What you will do
Rewrite every one of the saved entries below so that "Locate an element on the screen" becomes "Find an item on the display" wherever it occurs. Leave everything else unchanged.
Start of Exercise input
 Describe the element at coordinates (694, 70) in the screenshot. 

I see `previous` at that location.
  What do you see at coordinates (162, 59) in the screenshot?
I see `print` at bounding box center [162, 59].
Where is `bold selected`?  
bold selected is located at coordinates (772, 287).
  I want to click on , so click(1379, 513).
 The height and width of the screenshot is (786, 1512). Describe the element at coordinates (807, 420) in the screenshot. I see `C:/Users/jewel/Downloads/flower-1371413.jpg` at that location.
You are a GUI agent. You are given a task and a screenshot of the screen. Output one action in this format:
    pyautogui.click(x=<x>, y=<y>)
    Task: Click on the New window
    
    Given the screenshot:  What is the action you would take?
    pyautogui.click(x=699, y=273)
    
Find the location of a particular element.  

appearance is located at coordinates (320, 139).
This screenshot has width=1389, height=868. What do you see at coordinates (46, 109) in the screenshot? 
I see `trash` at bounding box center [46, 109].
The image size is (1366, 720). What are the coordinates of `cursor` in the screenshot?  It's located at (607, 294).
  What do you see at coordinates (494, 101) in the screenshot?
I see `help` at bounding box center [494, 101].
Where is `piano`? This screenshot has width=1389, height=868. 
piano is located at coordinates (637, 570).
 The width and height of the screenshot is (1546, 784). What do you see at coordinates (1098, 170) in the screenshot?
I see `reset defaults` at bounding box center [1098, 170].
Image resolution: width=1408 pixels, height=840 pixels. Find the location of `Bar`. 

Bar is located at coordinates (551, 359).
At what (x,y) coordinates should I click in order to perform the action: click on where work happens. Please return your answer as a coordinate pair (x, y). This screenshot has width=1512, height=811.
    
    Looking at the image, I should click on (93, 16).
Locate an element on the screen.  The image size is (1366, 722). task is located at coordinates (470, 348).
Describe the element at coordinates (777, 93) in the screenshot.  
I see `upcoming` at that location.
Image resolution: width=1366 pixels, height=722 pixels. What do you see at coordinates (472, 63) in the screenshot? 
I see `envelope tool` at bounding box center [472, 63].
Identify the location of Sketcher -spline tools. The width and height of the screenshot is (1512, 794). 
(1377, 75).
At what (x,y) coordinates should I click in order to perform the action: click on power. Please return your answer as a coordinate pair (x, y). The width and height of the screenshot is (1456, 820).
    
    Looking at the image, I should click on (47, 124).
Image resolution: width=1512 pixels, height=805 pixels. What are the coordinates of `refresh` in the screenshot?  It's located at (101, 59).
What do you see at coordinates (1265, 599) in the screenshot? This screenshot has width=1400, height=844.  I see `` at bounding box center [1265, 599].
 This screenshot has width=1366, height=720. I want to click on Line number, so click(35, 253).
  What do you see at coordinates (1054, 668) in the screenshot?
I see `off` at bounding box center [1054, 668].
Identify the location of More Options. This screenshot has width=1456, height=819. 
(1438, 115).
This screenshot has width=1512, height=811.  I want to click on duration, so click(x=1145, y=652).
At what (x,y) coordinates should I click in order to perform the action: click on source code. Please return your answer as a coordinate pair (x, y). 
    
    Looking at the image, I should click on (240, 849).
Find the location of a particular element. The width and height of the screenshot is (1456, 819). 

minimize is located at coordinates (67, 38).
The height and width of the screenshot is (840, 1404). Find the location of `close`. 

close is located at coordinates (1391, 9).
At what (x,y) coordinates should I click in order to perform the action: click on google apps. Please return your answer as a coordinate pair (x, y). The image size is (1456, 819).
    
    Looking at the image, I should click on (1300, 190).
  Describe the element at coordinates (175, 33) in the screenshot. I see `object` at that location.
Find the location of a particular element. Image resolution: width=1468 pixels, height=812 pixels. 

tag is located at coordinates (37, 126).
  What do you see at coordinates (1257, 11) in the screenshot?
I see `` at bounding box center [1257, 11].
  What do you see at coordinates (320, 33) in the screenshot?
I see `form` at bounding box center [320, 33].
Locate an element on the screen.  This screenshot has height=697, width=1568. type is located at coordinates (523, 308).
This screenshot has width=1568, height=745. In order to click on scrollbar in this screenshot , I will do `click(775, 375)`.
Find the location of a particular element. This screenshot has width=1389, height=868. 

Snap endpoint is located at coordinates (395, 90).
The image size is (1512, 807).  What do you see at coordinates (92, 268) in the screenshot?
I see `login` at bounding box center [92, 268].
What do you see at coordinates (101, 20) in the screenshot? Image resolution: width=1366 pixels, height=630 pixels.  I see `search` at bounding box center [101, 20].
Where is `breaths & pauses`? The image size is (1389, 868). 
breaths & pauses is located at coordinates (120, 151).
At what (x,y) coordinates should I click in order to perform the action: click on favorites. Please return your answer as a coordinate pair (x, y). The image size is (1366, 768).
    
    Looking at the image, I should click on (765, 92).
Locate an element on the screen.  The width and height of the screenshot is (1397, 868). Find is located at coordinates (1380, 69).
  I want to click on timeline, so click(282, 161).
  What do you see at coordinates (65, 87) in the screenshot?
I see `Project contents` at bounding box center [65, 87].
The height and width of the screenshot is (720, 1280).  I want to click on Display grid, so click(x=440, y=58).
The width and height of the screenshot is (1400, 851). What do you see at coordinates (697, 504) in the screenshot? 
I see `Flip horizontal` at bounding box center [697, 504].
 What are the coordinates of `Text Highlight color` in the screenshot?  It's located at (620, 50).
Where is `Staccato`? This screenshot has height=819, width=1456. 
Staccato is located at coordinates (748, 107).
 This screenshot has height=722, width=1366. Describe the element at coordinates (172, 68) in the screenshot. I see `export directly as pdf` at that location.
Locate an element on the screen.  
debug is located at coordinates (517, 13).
End of Exercise input
Worked answer
 Describe the element at coordinates (694, 70) in the screenshot. 

I see `previous` at that location.
  What do you see at coordinates (162, 59) in the screenshot?
I see `print` at bounding box center [162, 59].
Where is `bold selected`?  
bold selected is located at coordinates (772, 287).
  I want to click on , so click(1379, 513).
 The height and width of the screenshot is (786, 1512). Describe the element at coordinates (807, 420) in the screenshot. I see `C:/Users/jewel/Downloads/flower-1371413.jpg` at that location.
You are a GUI agent. You are given a task and a screenshot of the screen. Output one action in this format:
    pyautogui.click(x=<x>, y=<y>)
    Task: Click on the New window
    
    Given the screenshot:  What is the action you would take?
    pyautogui.click(x=699, y=273)
    
Find the location of a particular element.  

appearance is located at coordinates (320, 139).
This screenshot has width=1389, height=868. What do you see at coordinates (46, 109) in the screenshot? 
I see `trash` at bounding box center [46, 109].
The image size is (1366, 720). What are the coordinates of `cursor` in the screenshot?  It's located at (607, 294).
  What do you see at coordinates (494, 101) in the screenshot?
I see `help` at bounding box center [494, 101].
Where is `piano`? This screenshot has width=1389, height=868. 
piano is located at coordinates (637, 570).
 The width and height of the screenshot is (1546, 784). What do you see at coordinates (1098, 170) in the screenshot?
I see `reset defaults` at bounding box center [1098, 170].
Image resolution: width=1408 pixels, height=840 pixels. Find the location of `Bar`. 

Bar is located at coordinates (551, 359).
At what (x,y) coordinates should I click in order to perform the action: click on where work happens. Please return your answer as a coordinate pair (x, y). This screenshot has width=1512, height=811.
    
    Looking at the image, I should click on (93, 16).
Find an item on the display.  The image size is (1366, 722). task is located at coordinates (470, 348).
Describe the element at coordinates (777, 93) in the screenshot.  
I see `upcoming` at that location.
Image resolution: width=1366 pixels, height=722 pixels. What do you see at coordinates (472, 63) in the screenshot? 
I see `envelope tool` at bounding box center [472, 63].
Identify the location of Sketcher -spline tools. The width and height of the screenshot is (1512, 794). 
(1377, 75).
At what (x,y) coordinates should I click in order to perform the action: click on power. Please return your answer as a coordinate pair (x, y). The width and height of the screenshot is (1456, 820).
    
    Looking at the image, I should click on (47, 124).
Image resolution: width=1512 pixels, height=805 pixels. What are the coordinates of `refresh` in the screenshot?  It's located at (101, 59).
What do you see at coordinates (1265, 599) in the screenshot? This screenshot has width=1400, height=844.  I see `` at bounding box center [1265, 599].
 This screenshot has width=1366, height=720. I want to click on Line number, so click(35, 253).
  What do you see at coordinates (1054, 668) in the screenshot?
I see `off` at bounding box center [1054, 668].
Identify the location of More Options. This screenshot has width=1456, height=819. 
(1438, 115).
This screenshot has width=1512, height=811.  I want to click on duration, so click(x=1145, y=652).
At what (x,y) coordinates should I click in order to perform the action: click on source code. Please return your answer as a coordinate pair (x, y). 
    
    Looking at the image, I should click on (240, 849).
Find the location of a particular element. The width and height of the screenshot is (1456, 819). 

minimize is located at coordinates (67, 38).
The height and width of the screenshot is (840, 1404). Find the location of `close`. 

close is located at coordinates (1391, 9).
At what (x,y) coordinates should I click in order to perform the action: click on google apps. Please return your answer as a coordinate pair (x, y). The image size is (1456, 819).
    
    Looking at the image, I should click on (1300, 190).
  Describe the element at coordinates (175, 33) in the screenshot. I see `object` at that location.
Find the location of a particular element. Image resolution: width=1468 pixels, height=812 pixels. 

tag is located at coordinates (37, 126).
  What do you see at coordinates (1257, 11) in the screenshot?
I see `` at bounding box center [1257, 11].
  What do you see at coordinates (320, 33) in the screenshot?
I see `form` at bounding box center [320, 33].
Find an item on the display.  This screenshot has height=697, width=1568. type is located at coordinates (523, 308).
This screenshot has width=1568, height=745. In order to click on scrollbar in this screenshot , I will do `click(775, 375)`.
Find the location of a particular element. This screenshot has width=1389, height=868. 

Snap endpoint is located at coordinates (395, 90).
The image size is (1512, 807).  What do you see at coordinates (92, 268) in the screenshot?
I see `login` at bounding box center [92, 268].
What do you see at coordinates (101, 20) in the screenshot? Image resolution: width=1366 pixels, height=630 pixels.  I see `search` at bounding box center [101, 20].
Where is `breaths & pauses`? The image size is (1389, 868). 
breaths & pauses is located at coordinates (120, 151).
At what (x,y) coordinates should I click in order to perform the action: click on favorites. Please return your answer as a coordinate pair (x, y). The image size is (1366, 768).
    
    Looking at the image, I should click on (765, 92).
Find an item on the display.  The width and height of the screenshot is (1397, 868). Find is located at coordinates (1380, 69).
  I want to click on timeline, so click(282, 161).
  What do you see at coordinates (65, 87) in the screenshot?
I see `Project contents` at bounding box center [65, 87].
The height and width of the screenshot is (720, 1280).  I want to click on Display grid, so click(x=440, y=58).
The width and height of the screenshot is (1400, 851). What do you see at coordinates (697, 504) in the screenshot? 
I see `Flip horizontal` at bounding box center [697, 504].
 What are the coordinates of `Text Highlight color` in the screenshot?  It's located at (620, 50).
Where is `Staccato`? This screenshot has height=819, width=1456. 
Staccato is located at coordinates (748, 107).
 This screenshot has height=722, width=1366. Describe the element at coordinates (172, 68) in the screenshot. I see `export directly as pdf` at that location.
Find an item on the display.  
debug is located at coordinates (517, 13).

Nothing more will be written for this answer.